# Task instructions:
Beginning with the line in which "Viewport: 756px width, 724px" appears, transcribe each line word for word until the records end. Do not include pictures.

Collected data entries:

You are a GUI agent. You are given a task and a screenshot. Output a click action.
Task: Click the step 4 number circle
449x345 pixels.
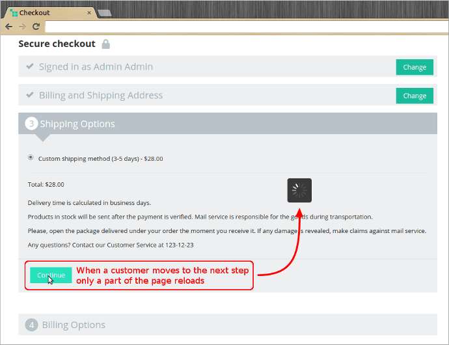coord(31,325)
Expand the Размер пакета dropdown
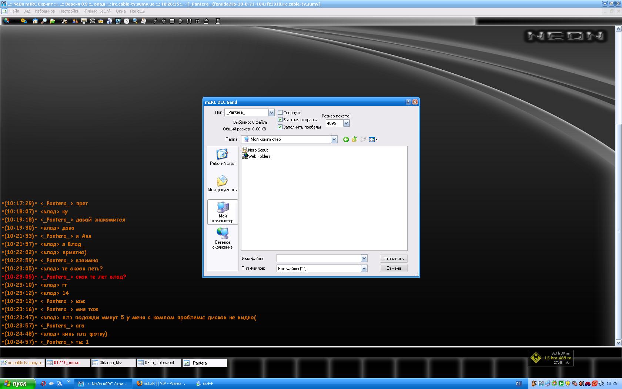 pos(346,123)
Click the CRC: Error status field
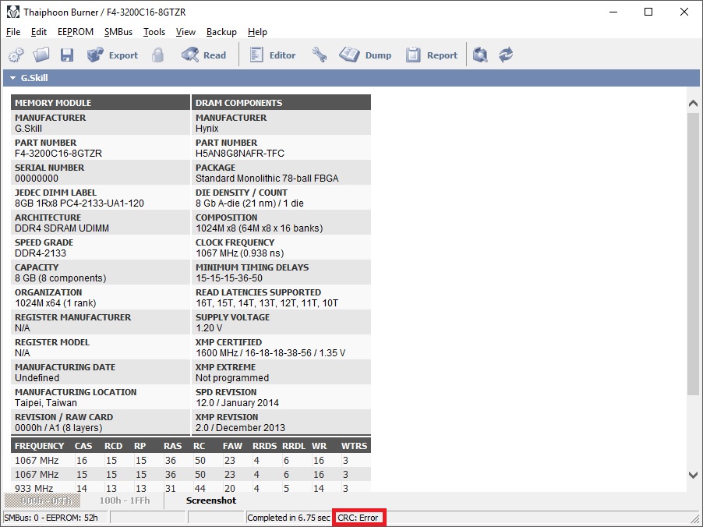The height and width of the screenshot is (527, 703). (x=359, y=518)
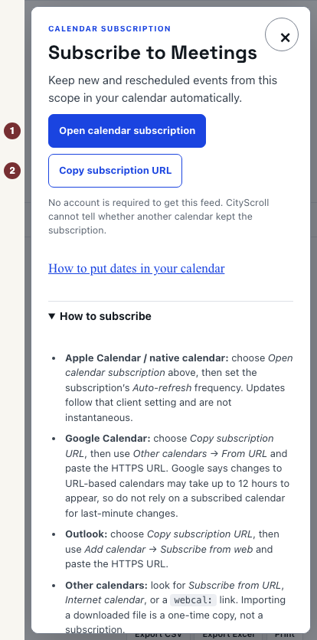Viewport: 317px width, 640px height.
Task: Click the Google Calendar instruction item
Action: [x=178, y=475]
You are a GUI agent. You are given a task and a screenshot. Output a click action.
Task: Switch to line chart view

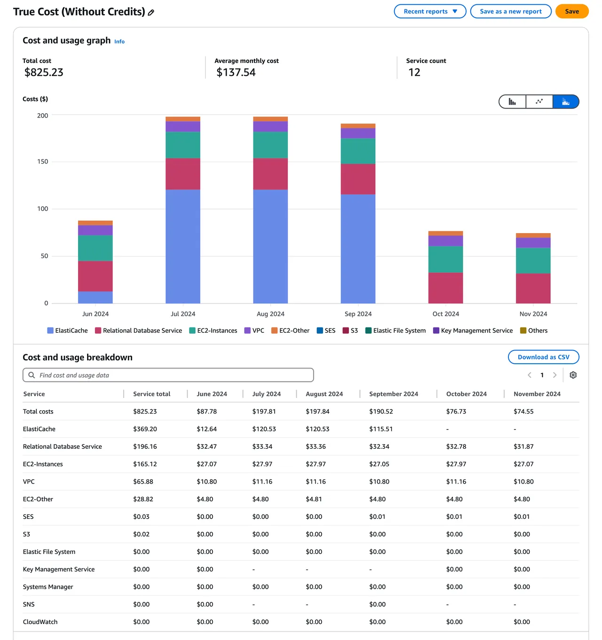[x=539, y=101]
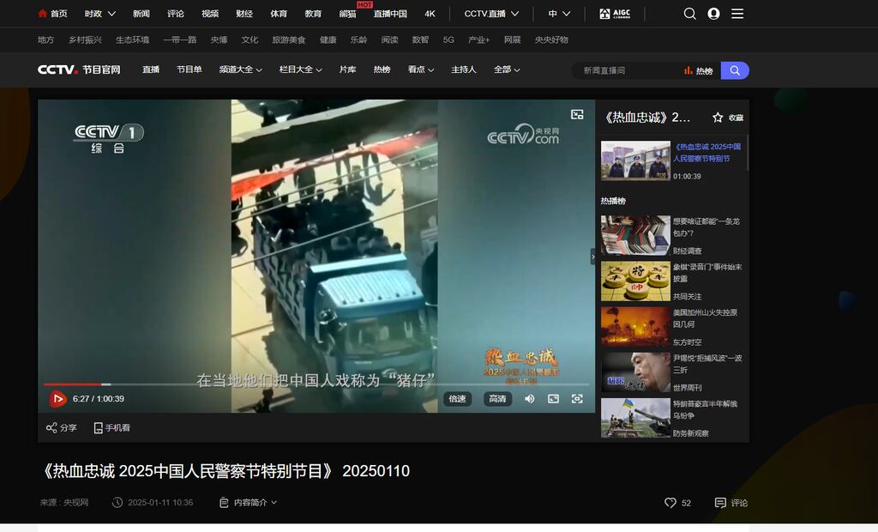This screenshot has height=532, width=878.
Task: Add video to favorites with 收藏 star
Action: click(728, 118)
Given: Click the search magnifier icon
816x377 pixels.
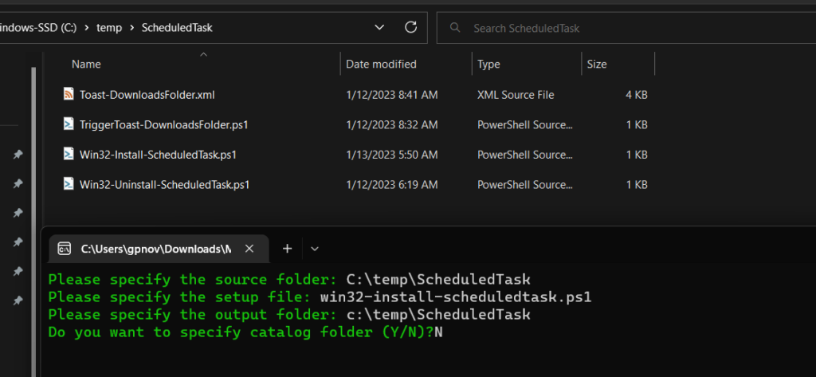Looking at the screenshot, I should pos(456,28).
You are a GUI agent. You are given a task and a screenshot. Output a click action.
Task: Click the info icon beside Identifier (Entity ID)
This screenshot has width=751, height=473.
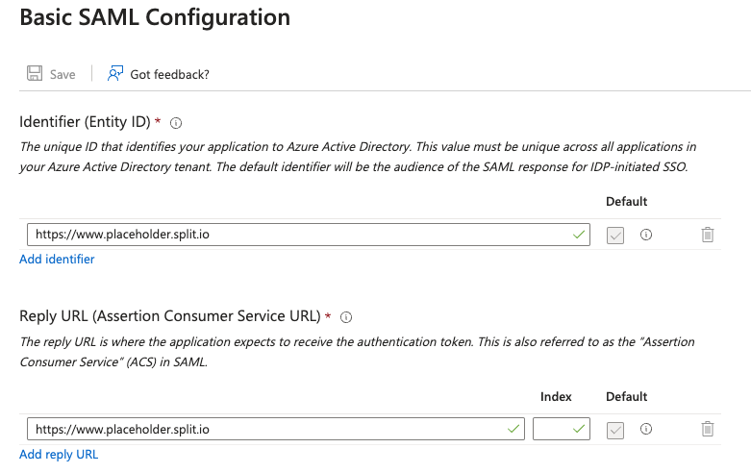[176, 123]
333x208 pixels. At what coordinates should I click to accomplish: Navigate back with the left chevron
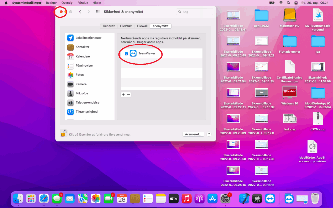80,12
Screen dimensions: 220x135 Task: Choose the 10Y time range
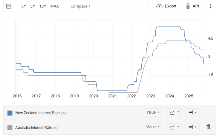pos(43,6)
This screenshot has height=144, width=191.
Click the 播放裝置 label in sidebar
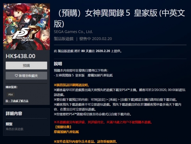pyautogui.click(x=11, y=87)
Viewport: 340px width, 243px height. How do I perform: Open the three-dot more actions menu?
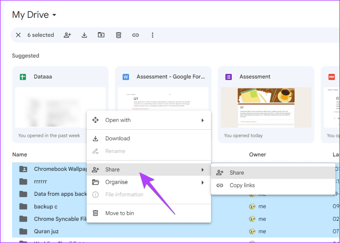(x=152, y=35)
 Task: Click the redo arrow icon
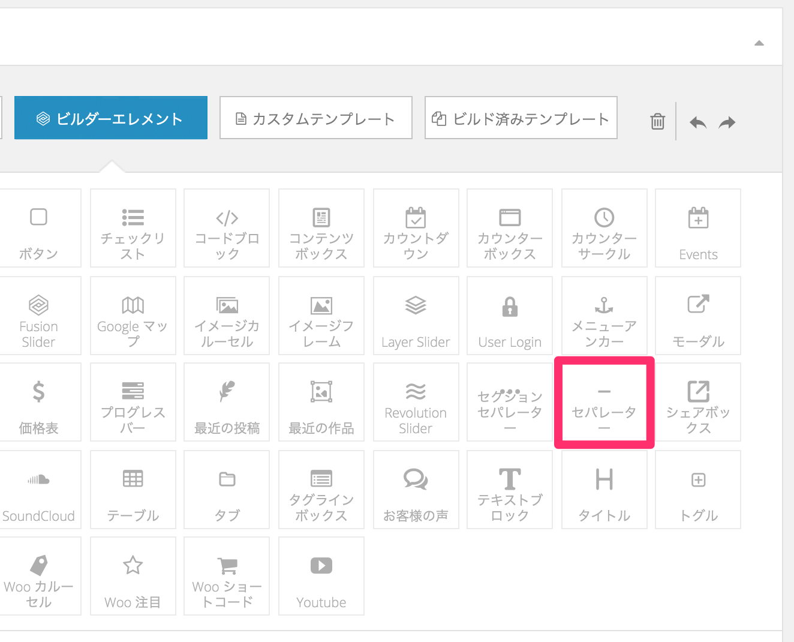click(727, 123)
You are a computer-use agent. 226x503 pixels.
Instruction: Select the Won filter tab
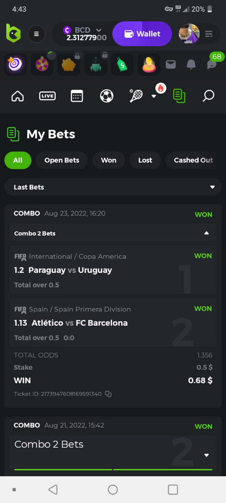[109, 160]
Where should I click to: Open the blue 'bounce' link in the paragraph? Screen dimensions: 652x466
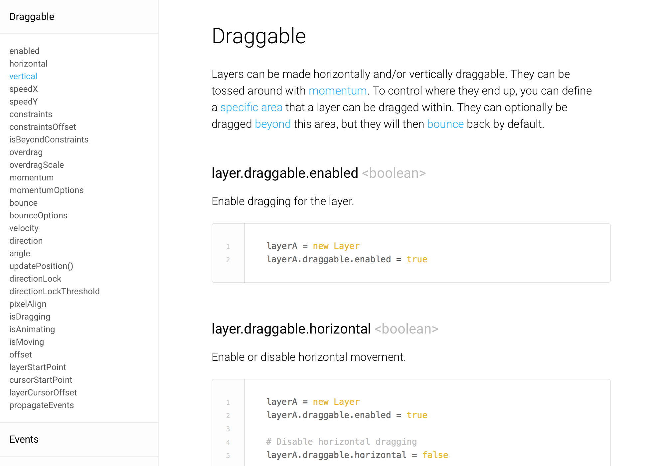[x=445, y=124]

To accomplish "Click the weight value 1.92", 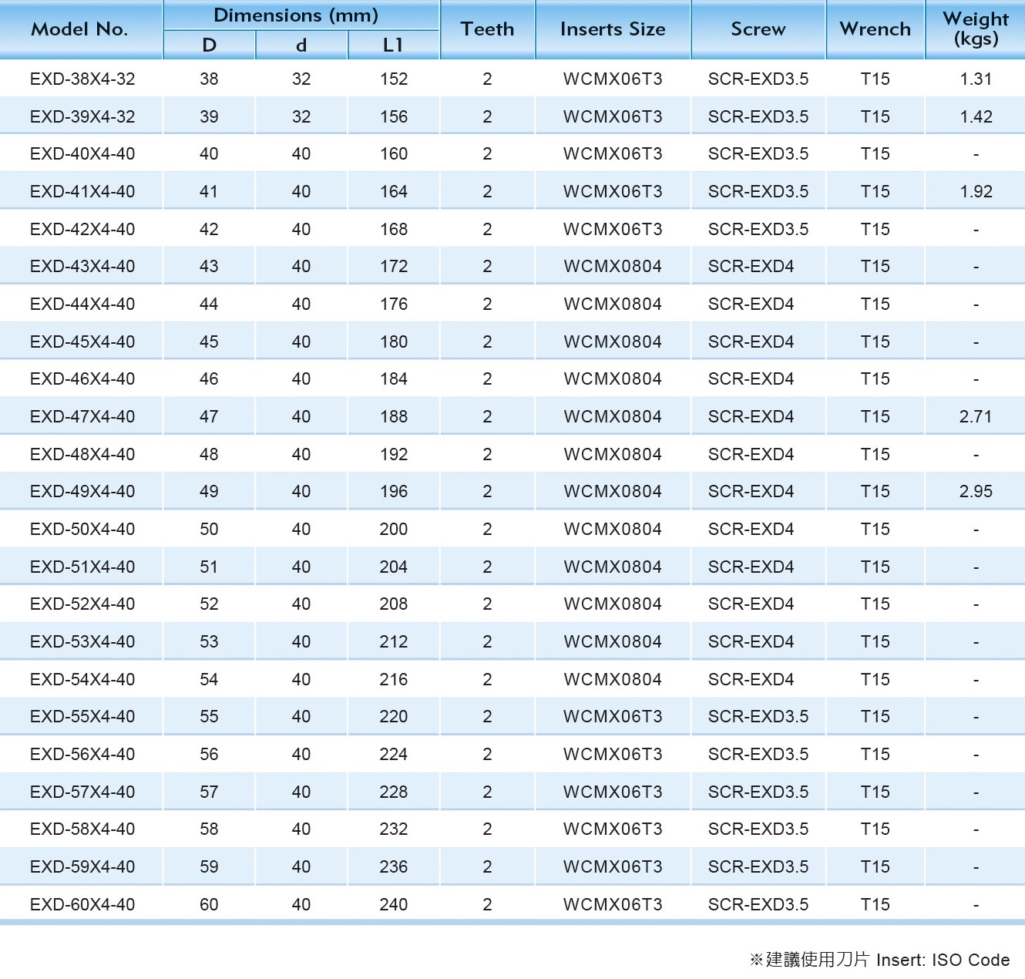I will pyautogui.click(x=975, y=192).
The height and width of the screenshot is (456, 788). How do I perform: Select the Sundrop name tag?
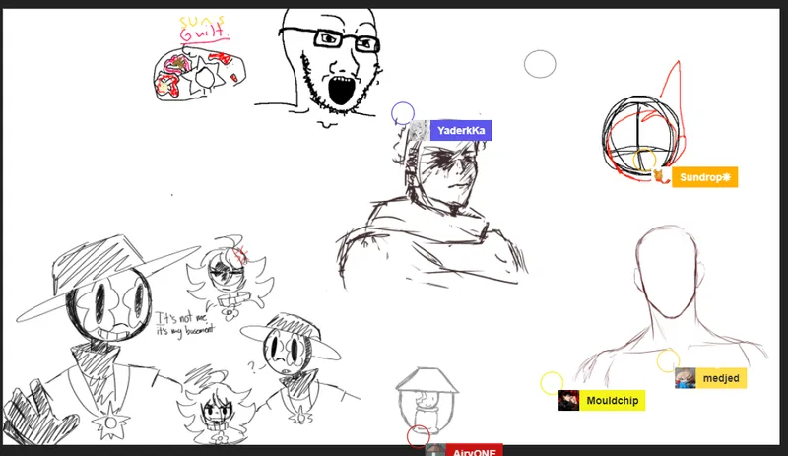point(704,177)
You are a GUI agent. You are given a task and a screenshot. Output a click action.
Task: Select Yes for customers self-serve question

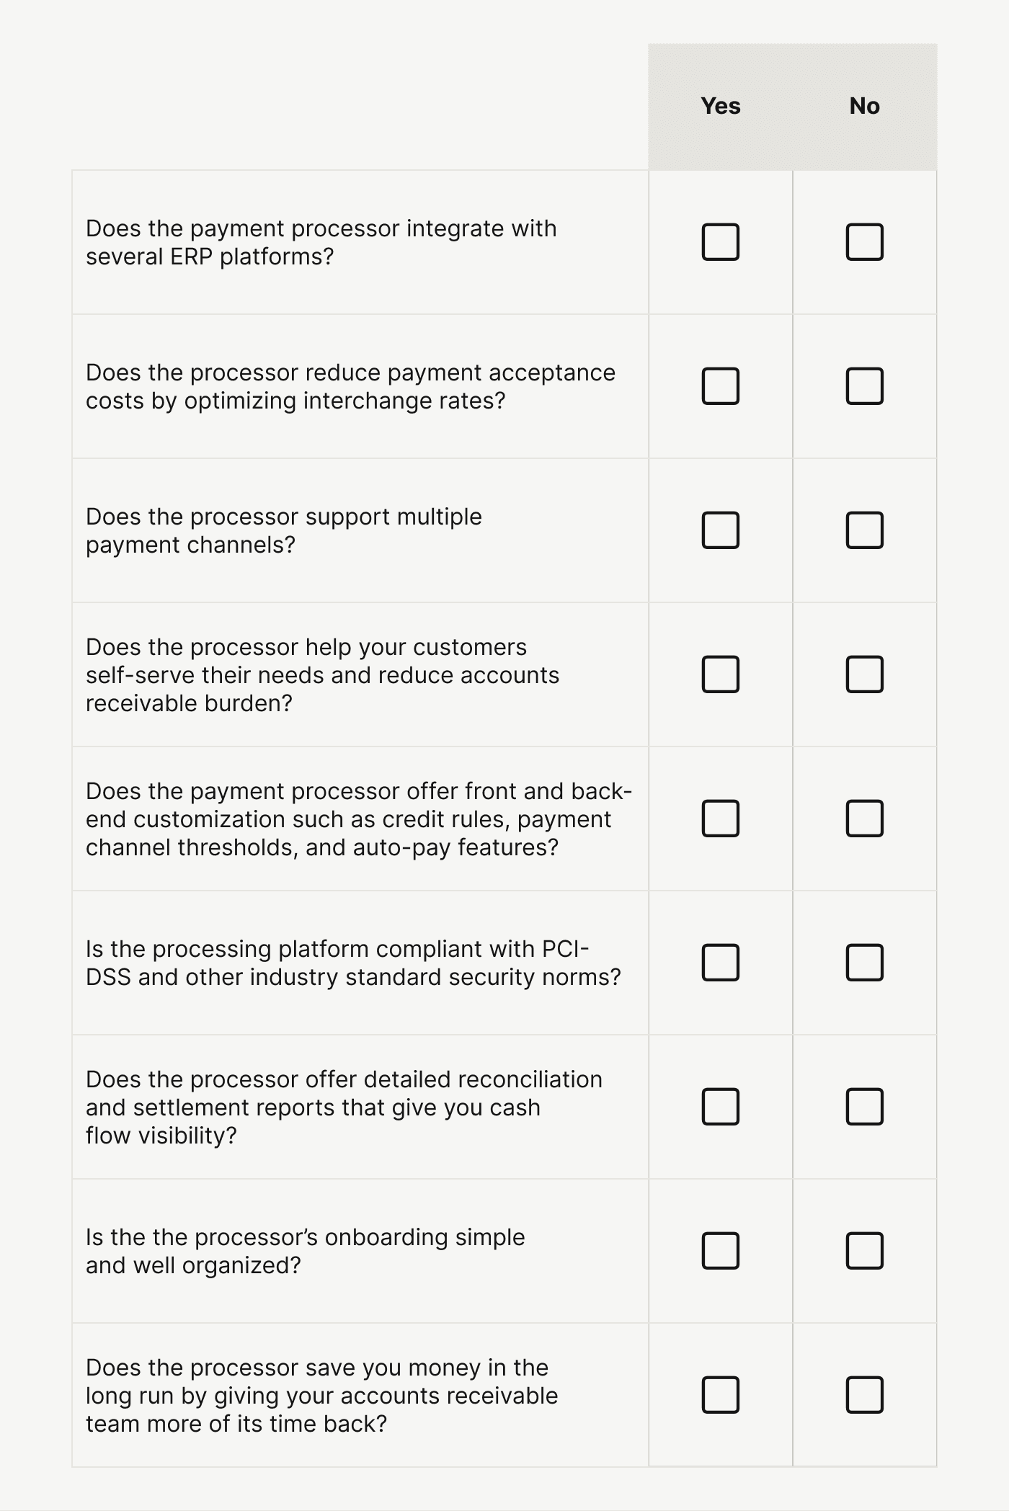click(721, 674)
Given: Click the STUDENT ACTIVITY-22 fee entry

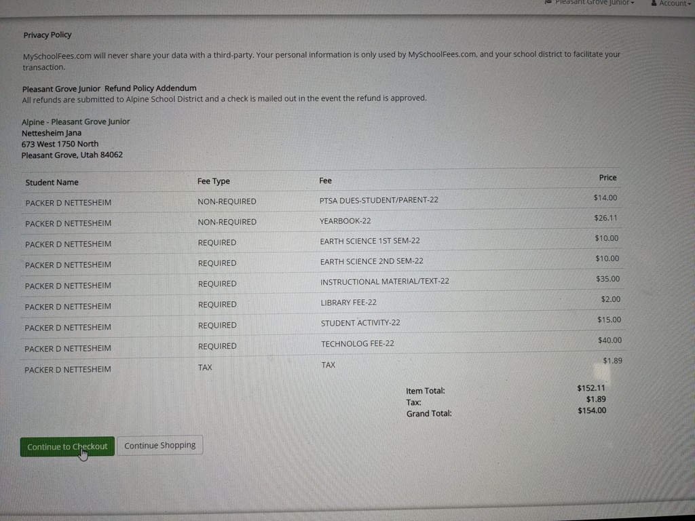Looking at the screenshot, I should 360,323.
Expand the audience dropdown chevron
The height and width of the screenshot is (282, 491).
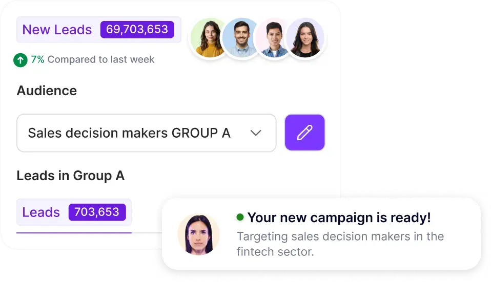coord(256,133)
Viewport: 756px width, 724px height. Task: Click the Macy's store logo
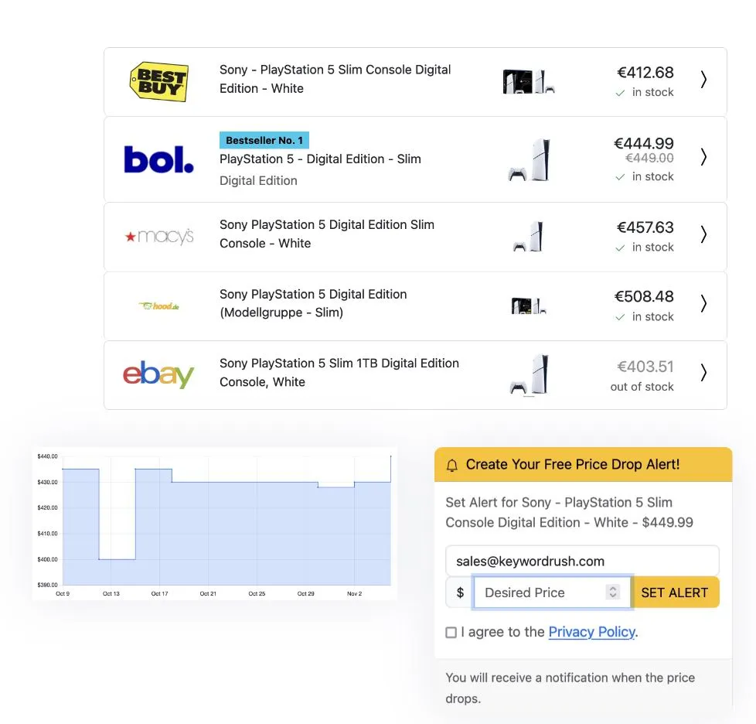(159, 237)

# Exercise solution:
Viewport: 756px width, 724px height. Task: Click the Macy's store logo
(159, 237)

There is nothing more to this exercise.